C’è un paese che da trent’anni è ossessionato da Michail Gorbačëv e dal modo in cui l’Urss è implosa e il Partito comunista ha perso il potere. Questo paese non è la Russia, ma la Cina.
Il trauma del crollo dell’Unione Sovietica ha colpito duramente il Partito comunista cinese (Pcc), la più grande forza politica marxista-leninista ancora al potere. Anche se il partito sovietico e quello cinese non erano più “partiti fratelli” dallo scisma della fine degli anni cinquanta, dovevano comunque affrontare le stesse sfide incentrate sulla modernizzazione economica e il controllo politico. La fine di uno non poteva certo lasciare indifferente l’altro.
Il Pcc ha analizzato e sezionato le ragioni del crollo sovietico, traendone un insegnamento preciso: il “gorbacevismo” è stato una maledizione, un’eresia da cui il partito di Mao dev’essere protetto a ogni costo. Dal 1992 un film che racconta le cause del fallimento sovietico è stato mostrato a tutti i quadri del partito durante sessioni di studio obbligatorie.
Malattia letale
Trent’anni dopo, il Pcc ha ritenuto che fosse necessaria una puntura di richiamo: a febbraio un documentario ufficiale intitolato Nichilismo storico e disintegrazione dell’Unione Sovietica ha proposto nuovamente il processo al “gorbacevismo” lodando i meriti di… Vladimir Putin.

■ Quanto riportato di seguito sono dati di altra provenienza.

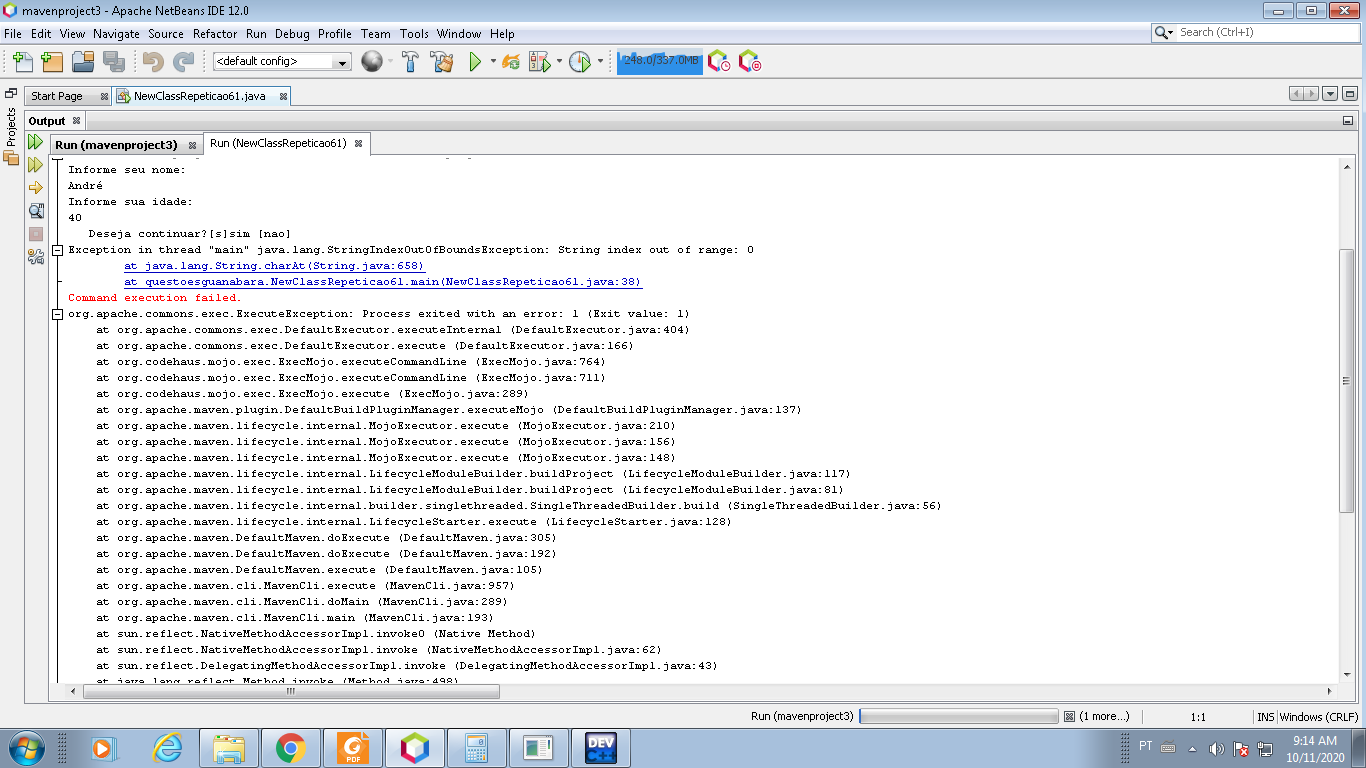Expand the Run Project arrow dropdown
1366x768 pixels.
(493, 62)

Le critiche cinesi sono di due tipi. Prima di tutto contro la glasnost (la trasparenza) e le riforme politiche che hanno indebolito il controllo del partito nel momento in cui cercava di introdurre riforme economiche difficili. In secondo luogo c’è quella che la Cina chiama “fascinazione dell’occidente” da parte di Gorbačëv, una malattia letale dal punto di vista di Pechino.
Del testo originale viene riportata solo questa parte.